┌─ Document section
ARS researchers are working on a new way to stockpile a parasitic wasp by chilling so that they could more easily be used to control Indianmeal moths, a major pest of stored grain. Image: Agricultural Research ServiceTwo to three millimeters long, the parasitoid wasp Habrobracon hebetor is a top candidate for use in programs to biologically control Indianmeal moths and other stored-product pests. But despite the prospects for reduced insecticide use and product losses, the approach has yet to gain traction commercially, in part because of the lack of an efficient method of stockpiling the wasp.

But a team of scientists, including researchers from the U.S. Department of Agriculture (USDA), is working on the problem.

Through studies of an insect-resting state called "reproductive diapause," the team determined that adult H. hebetor wasps can be conditioned to survive two months of storage at 41 F and be revived without significant ill effects. According to James Throne of USDA's Agricultural Research Service (ARS), the-cold storage technique could give commercial insectaries greater flexibility in timing their wasp-rearing operations and minimize the expense of maintaining colonies of the insects until orders arrive.

ARS is USDA's chief intramural scientific research agency, and this research supports the USDA priority of promoting international food security.

H. hebetor wasps pose no threat to people, animals or crops. Instead, they seek out Indianmeal moth larvae and immobilize them with a paralyzing sting. The wasps then deposit eggs on the moth larvae. After hatching, the wasps' maggot-like brood suck juices from their hosts, killing them.

Studies with packaged commodities by scientists at the ARS Stored Product Insect Research Unit, indicate releasing the species can reduce Indianmeal moth populations by 71 percent—and by as much as 97 percent if combined with the wasp Trichogramma deion, which parasitizes the moth's eggs.

Such attacks also cut down on food contaminants that stored-product pests can leave behind, according to Throne, who collaborated with scientists from Kansas State Univ. and Huazhong Agricultural Univ. in China. Of the wasp-conditioning protocols they evaluated, the best combination seemed to be exposing the insects to temperatures of 68 F and 10 hours of light daily.

The team published its findings in Environmental Entomology.
└─
┌─ Information shown
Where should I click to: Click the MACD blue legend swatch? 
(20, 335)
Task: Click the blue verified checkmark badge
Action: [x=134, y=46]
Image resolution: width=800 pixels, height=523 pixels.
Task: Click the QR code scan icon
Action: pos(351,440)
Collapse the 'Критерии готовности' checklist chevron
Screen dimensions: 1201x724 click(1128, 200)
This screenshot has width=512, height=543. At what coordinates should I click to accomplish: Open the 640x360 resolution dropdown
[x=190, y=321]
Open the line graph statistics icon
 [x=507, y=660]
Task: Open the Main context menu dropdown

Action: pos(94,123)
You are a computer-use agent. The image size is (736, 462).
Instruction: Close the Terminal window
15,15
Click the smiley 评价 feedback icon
└─
Print the passage about stockpiling the parasitic wasp word for word, starting at "Such attacks also" and ending at "of light daily.". The lines have no role in this exercise.

Such attacks also cut down on food contaminants that stored-product pests can leave behind, according to Throne, who collaborated with scientists from Kansas State Univ. and Huazhong Agricultural Univ. in China. Of the wasp-conditioning protocols they evaluated, the best combination seemed to be exposing the insects to temperatures of 68 F and 10 hours of light daily.